__Exercise aim__. The expected answer comprises all lines from the entries that contain the string "Given".

__Supplied records__.
• • • • • • •
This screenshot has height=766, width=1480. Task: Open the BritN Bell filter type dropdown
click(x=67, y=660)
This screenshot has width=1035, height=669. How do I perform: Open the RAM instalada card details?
• • • • • • •
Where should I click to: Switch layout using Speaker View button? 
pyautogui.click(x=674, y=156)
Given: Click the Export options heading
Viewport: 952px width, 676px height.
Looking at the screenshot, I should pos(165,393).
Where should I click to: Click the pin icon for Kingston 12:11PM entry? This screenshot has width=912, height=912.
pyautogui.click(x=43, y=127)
• • • • • • •
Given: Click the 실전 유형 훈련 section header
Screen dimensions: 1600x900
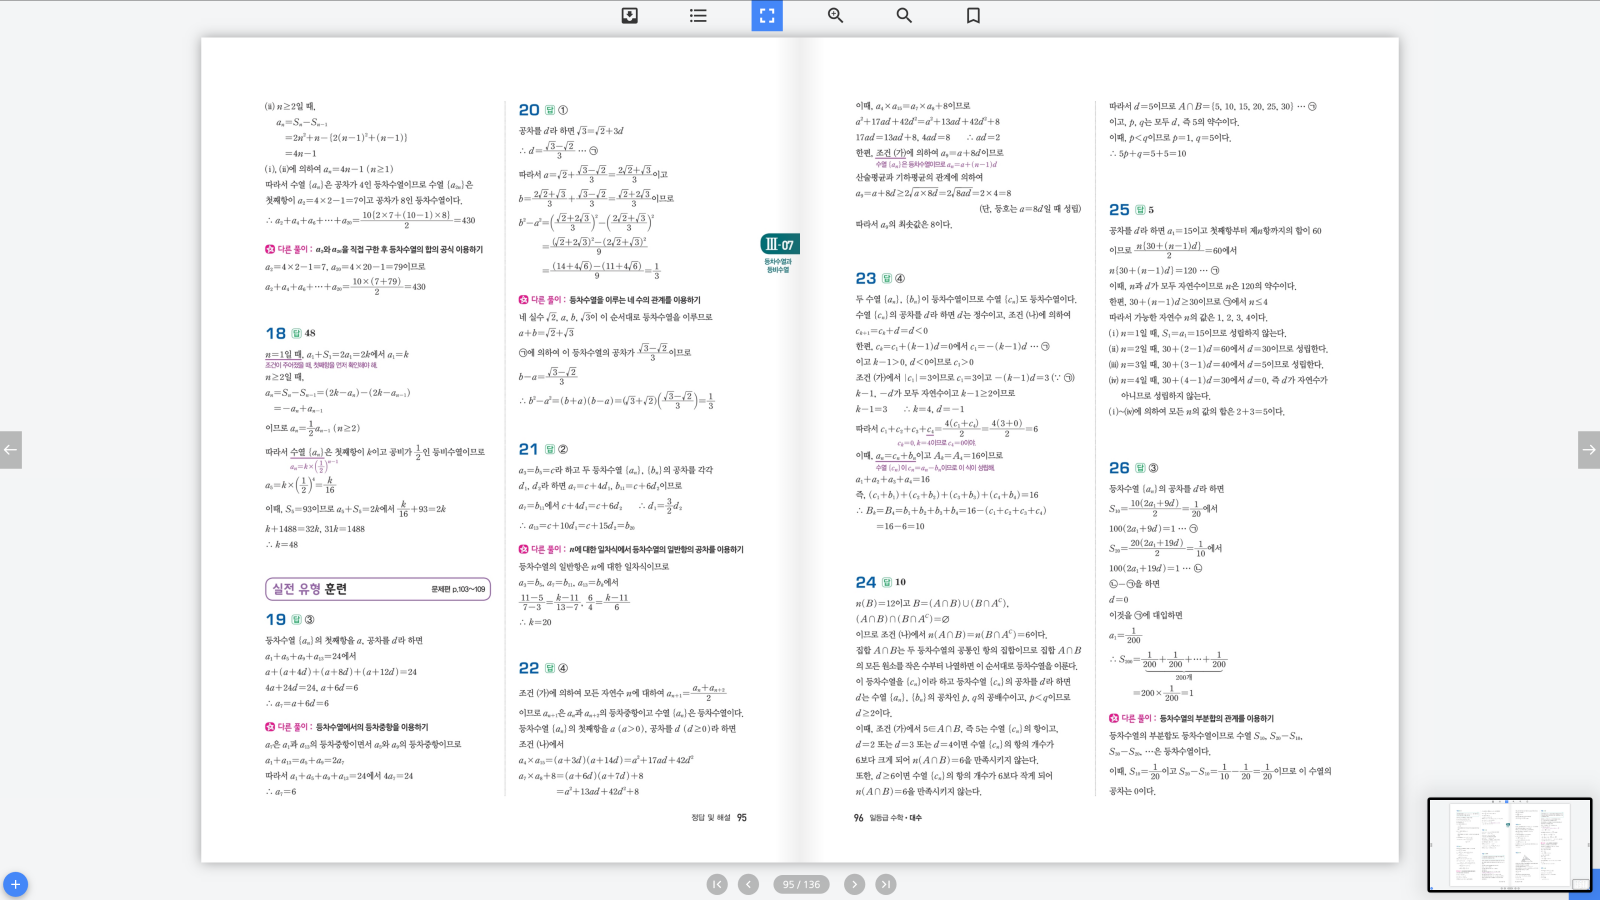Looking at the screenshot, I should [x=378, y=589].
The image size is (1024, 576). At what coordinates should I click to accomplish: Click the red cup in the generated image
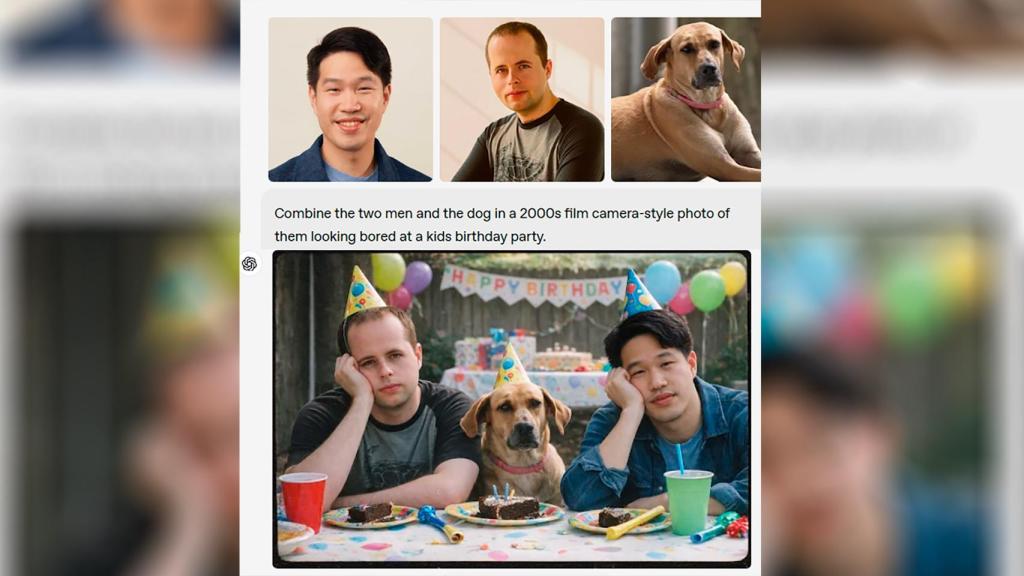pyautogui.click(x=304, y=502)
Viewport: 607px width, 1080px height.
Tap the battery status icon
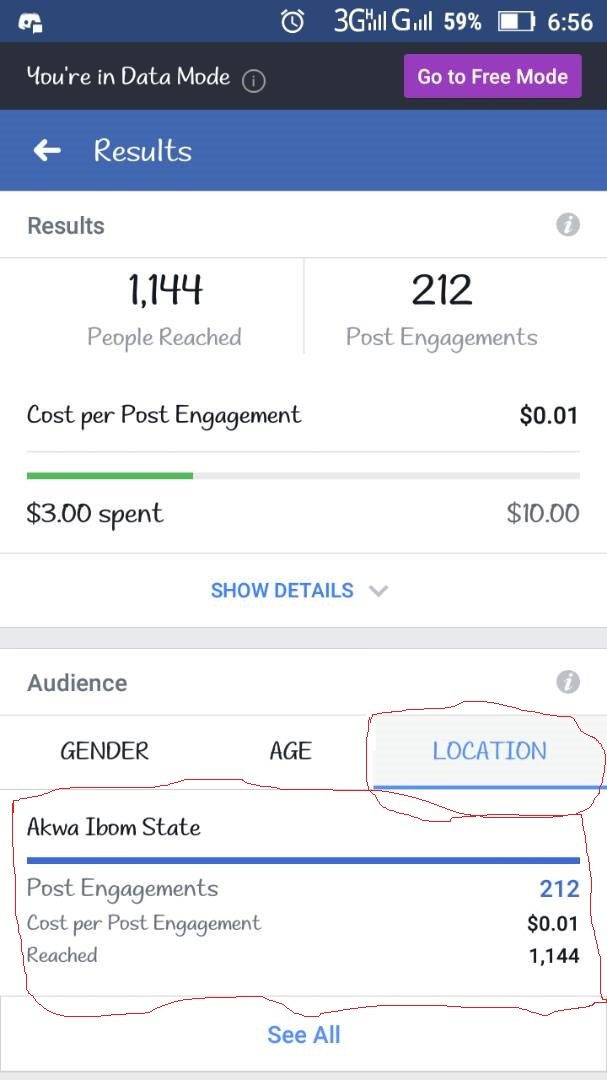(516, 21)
• • • • • • •
__Answer__.
Given: Click the Export options heading
Given: Click the 실전 유형 훈련 section header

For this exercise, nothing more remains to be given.